Election day is almost here, and it can’t come soon enough, can it? Democrat, Republican, independent, Whig, Tory…whatever your political preference, we’ve been bombarded by political ads on radio, TV and in print that are only slightly less annoying than they are insulting.
What are the lessons to be learned for communicators, whether you’re a journalist, writer or marketing manager? These five stand out to me:
- Don’t assume I’m stupid. Today’s media consumer has access to more information at their fingertips. If you’re going to cite “facts,” make sure they’re correct. Better yet, include your source. On a related note…

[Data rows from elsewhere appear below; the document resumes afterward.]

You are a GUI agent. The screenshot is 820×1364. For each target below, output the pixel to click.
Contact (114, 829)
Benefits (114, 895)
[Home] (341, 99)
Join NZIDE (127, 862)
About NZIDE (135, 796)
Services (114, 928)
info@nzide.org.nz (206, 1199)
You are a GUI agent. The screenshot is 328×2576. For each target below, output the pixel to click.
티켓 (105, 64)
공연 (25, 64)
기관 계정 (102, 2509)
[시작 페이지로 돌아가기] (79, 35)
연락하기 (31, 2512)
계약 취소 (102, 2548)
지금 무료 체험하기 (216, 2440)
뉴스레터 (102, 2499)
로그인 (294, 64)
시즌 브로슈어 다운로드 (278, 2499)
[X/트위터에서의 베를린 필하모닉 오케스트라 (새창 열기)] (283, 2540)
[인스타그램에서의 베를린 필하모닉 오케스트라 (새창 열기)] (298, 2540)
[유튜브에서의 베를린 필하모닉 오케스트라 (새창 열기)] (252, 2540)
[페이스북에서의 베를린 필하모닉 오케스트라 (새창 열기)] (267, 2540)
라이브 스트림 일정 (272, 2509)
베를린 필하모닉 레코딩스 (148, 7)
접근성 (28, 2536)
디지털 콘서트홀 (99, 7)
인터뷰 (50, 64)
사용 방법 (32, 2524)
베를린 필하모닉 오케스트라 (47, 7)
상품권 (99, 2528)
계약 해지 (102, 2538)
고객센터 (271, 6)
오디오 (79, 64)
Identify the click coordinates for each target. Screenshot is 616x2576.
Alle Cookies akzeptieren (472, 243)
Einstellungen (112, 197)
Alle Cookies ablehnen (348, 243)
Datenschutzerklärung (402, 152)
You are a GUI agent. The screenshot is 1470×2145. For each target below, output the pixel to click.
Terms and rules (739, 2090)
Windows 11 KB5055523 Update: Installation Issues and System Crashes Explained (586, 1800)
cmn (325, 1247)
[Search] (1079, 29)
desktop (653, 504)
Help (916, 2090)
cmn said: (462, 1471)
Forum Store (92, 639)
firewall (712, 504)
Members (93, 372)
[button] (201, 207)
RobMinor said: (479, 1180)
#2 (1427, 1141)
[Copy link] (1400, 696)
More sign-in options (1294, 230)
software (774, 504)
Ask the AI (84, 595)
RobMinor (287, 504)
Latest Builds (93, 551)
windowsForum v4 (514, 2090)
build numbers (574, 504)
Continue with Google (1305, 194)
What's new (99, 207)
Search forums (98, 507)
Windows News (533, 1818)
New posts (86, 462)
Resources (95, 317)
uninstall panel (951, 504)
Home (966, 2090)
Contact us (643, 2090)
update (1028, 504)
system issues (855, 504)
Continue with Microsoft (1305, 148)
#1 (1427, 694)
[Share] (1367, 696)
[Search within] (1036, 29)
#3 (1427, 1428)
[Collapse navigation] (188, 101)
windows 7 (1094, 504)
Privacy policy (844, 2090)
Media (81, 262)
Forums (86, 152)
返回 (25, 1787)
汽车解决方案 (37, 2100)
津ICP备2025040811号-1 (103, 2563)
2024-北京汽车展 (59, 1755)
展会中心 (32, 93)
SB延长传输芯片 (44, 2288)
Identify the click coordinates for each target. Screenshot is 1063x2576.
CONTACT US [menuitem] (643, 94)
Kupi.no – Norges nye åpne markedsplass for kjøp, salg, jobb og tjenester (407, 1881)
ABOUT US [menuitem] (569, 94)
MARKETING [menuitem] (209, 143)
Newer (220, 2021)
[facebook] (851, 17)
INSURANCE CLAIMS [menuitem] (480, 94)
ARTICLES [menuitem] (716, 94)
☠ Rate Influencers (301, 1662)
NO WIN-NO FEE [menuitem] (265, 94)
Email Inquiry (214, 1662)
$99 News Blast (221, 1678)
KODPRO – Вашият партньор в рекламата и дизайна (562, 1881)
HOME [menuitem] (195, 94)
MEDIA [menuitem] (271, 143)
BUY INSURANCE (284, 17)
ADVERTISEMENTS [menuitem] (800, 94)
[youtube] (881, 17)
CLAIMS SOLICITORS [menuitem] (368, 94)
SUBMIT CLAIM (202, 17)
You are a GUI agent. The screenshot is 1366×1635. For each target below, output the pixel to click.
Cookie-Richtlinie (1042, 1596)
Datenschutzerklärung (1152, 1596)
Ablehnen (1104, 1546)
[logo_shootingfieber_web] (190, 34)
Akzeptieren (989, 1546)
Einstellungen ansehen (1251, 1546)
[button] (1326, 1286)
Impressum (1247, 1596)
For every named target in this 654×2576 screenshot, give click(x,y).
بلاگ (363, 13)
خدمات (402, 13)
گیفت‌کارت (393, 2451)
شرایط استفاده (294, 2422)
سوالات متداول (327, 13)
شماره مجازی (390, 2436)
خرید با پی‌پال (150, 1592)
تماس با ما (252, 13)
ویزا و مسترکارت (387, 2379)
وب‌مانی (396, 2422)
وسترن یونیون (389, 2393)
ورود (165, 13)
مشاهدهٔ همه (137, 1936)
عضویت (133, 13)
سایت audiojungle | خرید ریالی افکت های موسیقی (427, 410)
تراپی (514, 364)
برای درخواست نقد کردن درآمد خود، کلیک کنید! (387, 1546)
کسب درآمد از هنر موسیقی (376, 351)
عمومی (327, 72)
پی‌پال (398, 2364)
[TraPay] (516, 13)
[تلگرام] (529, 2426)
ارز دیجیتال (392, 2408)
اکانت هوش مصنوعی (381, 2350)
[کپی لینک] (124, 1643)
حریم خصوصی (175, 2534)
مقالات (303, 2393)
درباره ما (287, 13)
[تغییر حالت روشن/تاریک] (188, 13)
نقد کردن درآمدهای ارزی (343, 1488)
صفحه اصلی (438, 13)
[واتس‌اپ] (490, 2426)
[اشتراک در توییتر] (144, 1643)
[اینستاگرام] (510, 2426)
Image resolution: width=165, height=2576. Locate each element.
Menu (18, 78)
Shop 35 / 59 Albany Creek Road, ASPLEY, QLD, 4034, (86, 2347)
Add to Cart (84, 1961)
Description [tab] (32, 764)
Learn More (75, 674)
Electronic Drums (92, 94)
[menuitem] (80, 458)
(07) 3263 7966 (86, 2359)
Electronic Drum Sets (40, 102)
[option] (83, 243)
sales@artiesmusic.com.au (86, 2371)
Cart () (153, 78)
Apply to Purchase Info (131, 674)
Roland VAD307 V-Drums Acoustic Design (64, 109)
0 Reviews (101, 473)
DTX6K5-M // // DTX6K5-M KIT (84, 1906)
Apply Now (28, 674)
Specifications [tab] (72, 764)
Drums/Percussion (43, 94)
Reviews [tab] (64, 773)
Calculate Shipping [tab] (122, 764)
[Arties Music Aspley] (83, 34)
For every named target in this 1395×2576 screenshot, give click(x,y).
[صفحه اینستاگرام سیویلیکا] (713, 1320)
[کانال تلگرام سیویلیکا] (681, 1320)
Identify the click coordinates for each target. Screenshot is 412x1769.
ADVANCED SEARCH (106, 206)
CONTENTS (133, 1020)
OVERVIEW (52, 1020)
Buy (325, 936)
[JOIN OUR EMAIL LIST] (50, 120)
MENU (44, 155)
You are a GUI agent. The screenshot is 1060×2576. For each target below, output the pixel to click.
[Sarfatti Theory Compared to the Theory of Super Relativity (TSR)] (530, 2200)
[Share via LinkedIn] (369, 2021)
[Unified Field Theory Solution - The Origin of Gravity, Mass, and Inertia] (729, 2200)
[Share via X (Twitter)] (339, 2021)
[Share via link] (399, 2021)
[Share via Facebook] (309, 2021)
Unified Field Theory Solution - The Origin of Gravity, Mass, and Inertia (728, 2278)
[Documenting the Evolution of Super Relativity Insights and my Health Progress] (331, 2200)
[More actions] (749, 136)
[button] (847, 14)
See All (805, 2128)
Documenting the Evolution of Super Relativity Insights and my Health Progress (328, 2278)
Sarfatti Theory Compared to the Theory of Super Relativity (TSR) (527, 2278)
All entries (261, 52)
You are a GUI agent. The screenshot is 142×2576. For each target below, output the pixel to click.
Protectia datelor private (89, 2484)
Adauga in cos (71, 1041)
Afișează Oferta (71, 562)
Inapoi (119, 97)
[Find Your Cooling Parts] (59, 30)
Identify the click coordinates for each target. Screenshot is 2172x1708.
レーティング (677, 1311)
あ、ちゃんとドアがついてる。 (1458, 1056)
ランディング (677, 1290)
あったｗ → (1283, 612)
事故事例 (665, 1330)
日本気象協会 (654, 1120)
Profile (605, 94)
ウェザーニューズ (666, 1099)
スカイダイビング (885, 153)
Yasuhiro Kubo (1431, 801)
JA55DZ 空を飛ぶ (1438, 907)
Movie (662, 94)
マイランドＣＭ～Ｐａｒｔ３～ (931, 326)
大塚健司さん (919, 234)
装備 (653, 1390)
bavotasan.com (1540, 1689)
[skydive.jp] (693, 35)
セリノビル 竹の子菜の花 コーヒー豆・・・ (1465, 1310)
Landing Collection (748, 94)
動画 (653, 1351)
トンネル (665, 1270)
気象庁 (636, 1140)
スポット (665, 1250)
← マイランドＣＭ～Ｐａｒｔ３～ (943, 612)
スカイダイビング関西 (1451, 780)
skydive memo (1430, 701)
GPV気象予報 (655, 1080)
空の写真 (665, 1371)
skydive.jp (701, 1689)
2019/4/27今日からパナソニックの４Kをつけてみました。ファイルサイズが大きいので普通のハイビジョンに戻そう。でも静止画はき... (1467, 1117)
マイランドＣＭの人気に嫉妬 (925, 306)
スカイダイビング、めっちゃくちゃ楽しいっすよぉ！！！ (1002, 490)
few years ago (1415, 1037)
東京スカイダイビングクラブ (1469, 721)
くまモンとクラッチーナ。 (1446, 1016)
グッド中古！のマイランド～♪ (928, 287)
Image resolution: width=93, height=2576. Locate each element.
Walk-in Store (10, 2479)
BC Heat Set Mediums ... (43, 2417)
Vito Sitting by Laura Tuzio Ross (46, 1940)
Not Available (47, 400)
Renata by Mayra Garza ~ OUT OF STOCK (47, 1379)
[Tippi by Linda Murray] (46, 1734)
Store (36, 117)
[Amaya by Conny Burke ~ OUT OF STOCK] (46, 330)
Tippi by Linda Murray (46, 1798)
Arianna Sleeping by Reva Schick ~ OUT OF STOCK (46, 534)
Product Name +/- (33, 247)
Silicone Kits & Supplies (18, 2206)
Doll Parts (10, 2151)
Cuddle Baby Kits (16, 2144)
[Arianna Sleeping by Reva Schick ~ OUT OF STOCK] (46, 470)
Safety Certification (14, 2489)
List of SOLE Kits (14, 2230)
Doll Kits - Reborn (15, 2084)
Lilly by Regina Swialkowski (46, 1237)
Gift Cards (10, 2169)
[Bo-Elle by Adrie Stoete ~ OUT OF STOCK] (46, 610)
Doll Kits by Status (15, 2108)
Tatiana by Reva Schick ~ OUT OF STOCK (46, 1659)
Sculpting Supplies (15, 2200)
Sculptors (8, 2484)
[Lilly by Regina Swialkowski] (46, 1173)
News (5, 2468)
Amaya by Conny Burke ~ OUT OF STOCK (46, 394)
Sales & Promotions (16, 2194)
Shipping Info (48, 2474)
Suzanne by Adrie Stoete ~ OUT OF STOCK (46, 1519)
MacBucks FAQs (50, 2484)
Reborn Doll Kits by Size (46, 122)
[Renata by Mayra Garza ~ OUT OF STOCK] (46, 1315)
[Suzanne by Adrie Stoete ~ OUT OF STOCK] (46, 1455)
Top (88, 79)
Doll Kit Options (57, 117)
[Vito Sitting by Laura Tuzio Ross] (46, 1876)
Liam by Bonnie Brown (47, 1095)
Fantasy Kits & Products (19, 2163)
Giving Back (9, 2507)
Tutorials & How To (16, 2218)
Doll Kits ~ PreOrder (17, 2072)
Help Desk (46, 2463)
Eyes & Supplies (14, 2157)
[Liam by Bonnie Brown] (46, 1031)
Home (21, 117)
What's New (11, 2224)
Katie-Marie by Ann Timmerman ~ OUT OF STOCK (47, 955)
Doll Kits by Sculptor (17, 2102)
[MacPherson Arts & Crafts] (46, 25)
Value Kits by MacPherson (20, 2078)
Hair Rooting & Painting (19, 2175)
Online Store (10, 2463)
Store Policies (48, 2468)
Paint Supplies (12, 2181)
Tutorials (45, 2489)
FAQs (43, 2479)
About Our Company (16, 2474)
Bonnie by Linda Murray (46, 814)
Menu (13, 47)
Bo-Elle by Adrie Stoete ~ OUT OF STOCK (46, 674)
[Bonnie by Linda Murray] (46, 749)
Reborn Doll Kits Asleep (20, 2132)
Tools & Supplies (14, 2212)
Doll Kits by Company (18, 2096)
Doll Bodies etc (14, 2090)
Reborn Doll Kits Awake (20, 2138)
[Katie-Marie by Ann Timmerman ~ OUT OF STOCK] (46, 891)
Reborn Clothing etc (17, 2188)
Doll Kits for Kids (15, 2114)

- Keep things in context. Don’t bend quotes, misquote, or cherry pick from quotes to try to make up something that just isn’t true. Remember the recent Andrew Breitbart-Shirley Sherrod dust up, involving a Dept. of Agriculture employee fired for supposed racial comments that were posted by a blogger? That was the result of quoting someone out of context. Don’t let this happen to you.
- Stay positive. Our mothers told us that if we couldn’t say something nice…you know the rest. Your message will always resonate better with its audience if you point out the positive aspects of your product or service, and not the negative aspects of your competitor’s. Going negative only reflects poorly on you.
- Keep it simple. Don’t try to cram too much information into your message. Readers and media consumers will only remember a few items from anything they read or watch. Focus on a few key themes and save the rest for another time. Remember to key in on benefits and answer the question, “What will it do for me?”
- Be different. Don’t write the same piece over and over again. Your audience will get five words into it, remember it as old news, and their brains will mentally check out.
Yes, these political ads are awful. But maybe if we can learn something from these 30-second glimpses into the worst of America, we can start making the media a little better place on Wednesday, Nov. 3.